A coordenadora, fundadora da ideia, segue sendo a professora Neuma Cavalcante. Em seus 83 anos, aposentada, depois de uma vida dedicada à educação, ainda se mostra cativada pelo que tem sido poetizado nessa década e o porvir. “Eu me emociono muito com cada aula. Parece até uma terapia, elas vão fundo lá na infância. É um conforto para mim, aposentada, fazer alguma coisa pelas pessoas. Eu digo ver a literatura como uma coisa que possa trazer algo a mais, além do prazer, além de tudo que ela pode dar”. O bordado foi um aprendizado de infância, de quando era da idade de Miguilim e a mãe lhe fazia bonecas de pano. Os livros estavam ali na mesma prateleira de afeição.
As alunas são jovens senhoras, experientes, da vida acadêmica e profissional ativa ou aposentada, a maternidade e outras vivências tão boas ou difíceis quanto e se realinham no momento próprio, particular. O bordado ganha protagonismo.

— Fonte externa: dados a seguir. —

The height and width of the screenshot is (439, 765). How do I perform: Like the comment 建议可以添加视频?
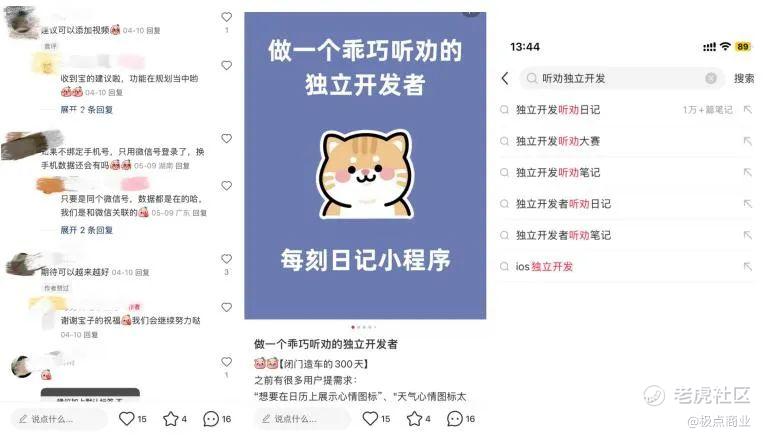tap(226, 17)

Uma e mais uma e mais delas confirmam o ambiente terapêutico que se cria, partilha e autoconhecimento. E entre elas há quem nem saiba desenhar ou bordar. Mas o trabalho final surge e encanta. O último concluído foi da obra "A Cidade e as Serras", de Eça de Queiroz, de 1901. A cada final de curso sempre são programadas exposições. A do livro de Guimarães Rosa ainda não tem data prevista.
Há até quem vá sem nenhuma habilidade manual, pela revisita a autores já lidos. E delas que estão desde a primeira turma e ficaram. Como Sílvia Cavalcante, professora de história aposentada, justamente uma das mais habilidosas. Cada uma descreve significados próprios sobre o curso, o bordar e a obra esmiuçada. De “não brigar com a linha”, entender “até o significado do avesso, que também tem sua beleza”, “bordar o que sentiu, o que pensa”, “o mais difícil é traduzir”, o envolvimento, “e que todo mundo tem seu jeito de fazer, seu ponto”, não é sempre necessário um padrão. Vai-se perdendo o medo de errar. Fazer “do seu jeito, do seu melhor”. Estão por se quererem bem. E aos livros e às linhas.